KH: There’s relatively little state media in Ukraine, so there is a lot of room for private media. Originally, I took over a music station there. I have always kept my business area separate from my political interests. With this good intention, I quickly reached my limits in Ukraine. I worked with an oligarch (and later president) named Petro Poroshenko, who was not so well known at the time. He was a shareholder in my first radio station, which we brought into the black and then sold. When he became president, I was asked if I didn’t want to turn it into a pro-European radio station. It was the Russian aggression in eastern Ukraine that put the country on a European course and also united it. I bought the station back. It was called JE, which stands for Yes and EU in Ukrainian. Musically, we were a kind of Eurovision song contest. We also brought news about the EU. Later we changed the station again because we also wanted to report on the war in the east of the country. In Kiev, people hardly heard anything about the fighting in the Donbass. Now the station is called “Kraina FM” and broadcasts more Ukrainian music. I am also trying to get more licences, for example in the Donbass.

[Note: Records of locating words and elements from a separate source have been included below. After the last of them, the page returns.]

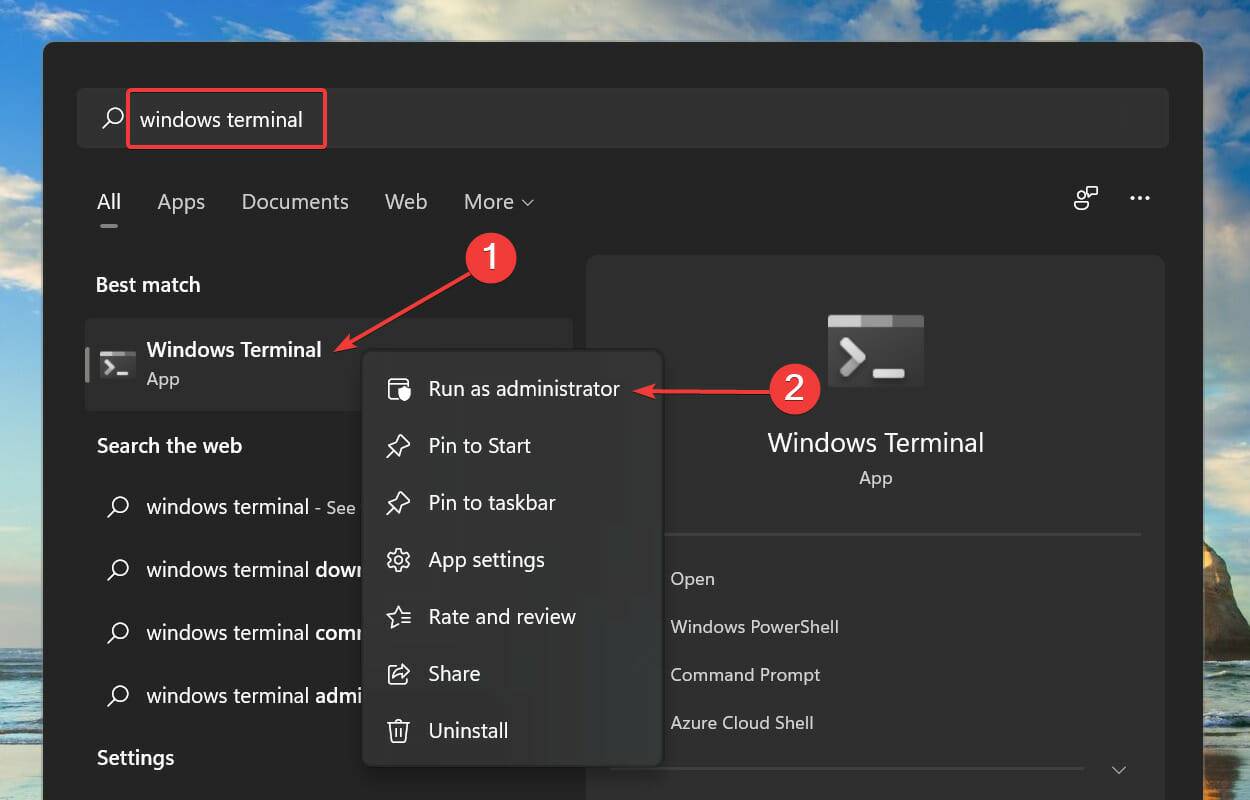This screenshot has height=800, width=1250.
Task: Click the Share icon in the context menu
Action: 398,672
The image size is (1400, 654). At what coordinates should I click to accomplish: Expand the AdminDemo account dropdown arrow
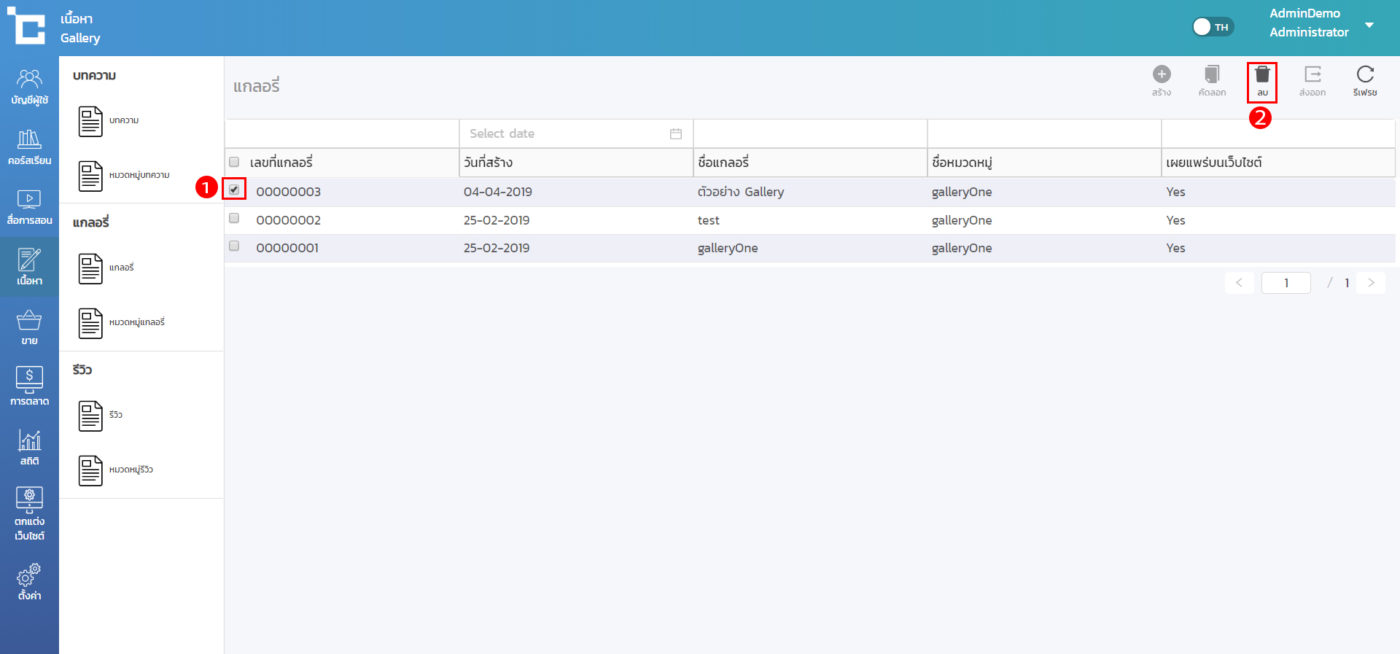tap(1369, 25)
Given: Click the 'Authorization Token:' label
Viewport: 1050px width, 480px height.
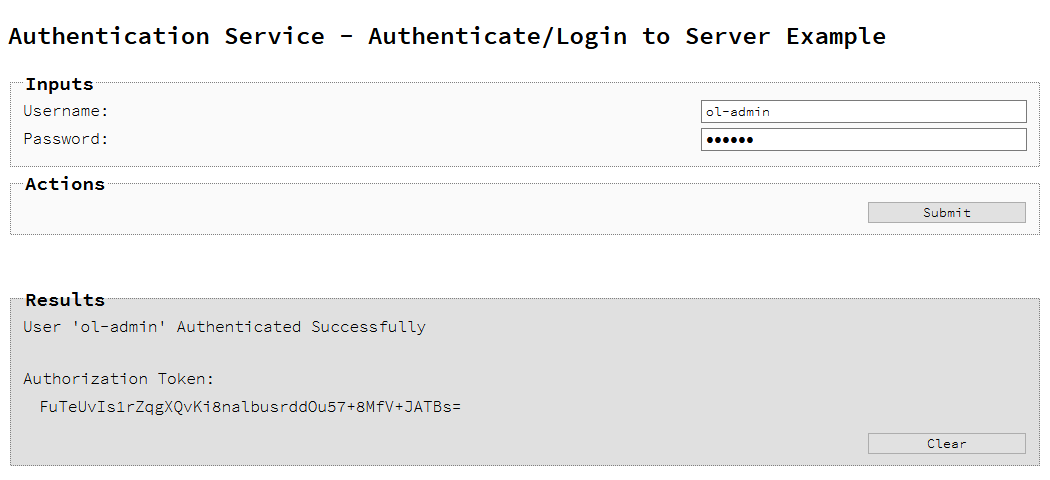Looking at the screenshot, I should pos(119,379).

NE: Should Ukraine join the EU and also NATO? Putin has threatened to launch a military invasion of Ukraine if this were to happen.
KH: The simple answer is ‘yes’. If you want Europe to be complete, then you have to make an effort to bring in European countries that are not yet EU members. Of course, they have to fulfil the conditions. But Ukraine is a European country. For me, it’s also rubbish when someone says that the West has made promises to Russia not to admit certain countries. That has not been documented anywhere. We offer countries a system with a democratic and market economy perspective. There is another offer from another state – a planned economy and dictatorship. They are free to choose. Ukraine has made it clear that it wants to orient itself towards the West. EU accession will certainly not happen tomorrow, but the prospect of accession must be opened up. The same applies to the nations of the Balkans, but not to Turkey, which is a rival of the EU. People who want to prevent this enlargement have not understood the history of the European Union.
NE: You are the chair of the Pan-European Union’s Austrian branch, which was founded 100 years ago.
KH: 100 years ago, an organization was founded in Vienna that is still considered the origin of the idea of European unification: the Paneuropa Union. On November 17, 1922, Richard Coudenhove-Kalergi published his appeal “Paneuropa: A Proposal”. Two days before, he published this appeal in Vossische Zeitung in Berlin. There will be an anniversary congress of the Paneuropa Union in Vienna from November 17-20, 2022.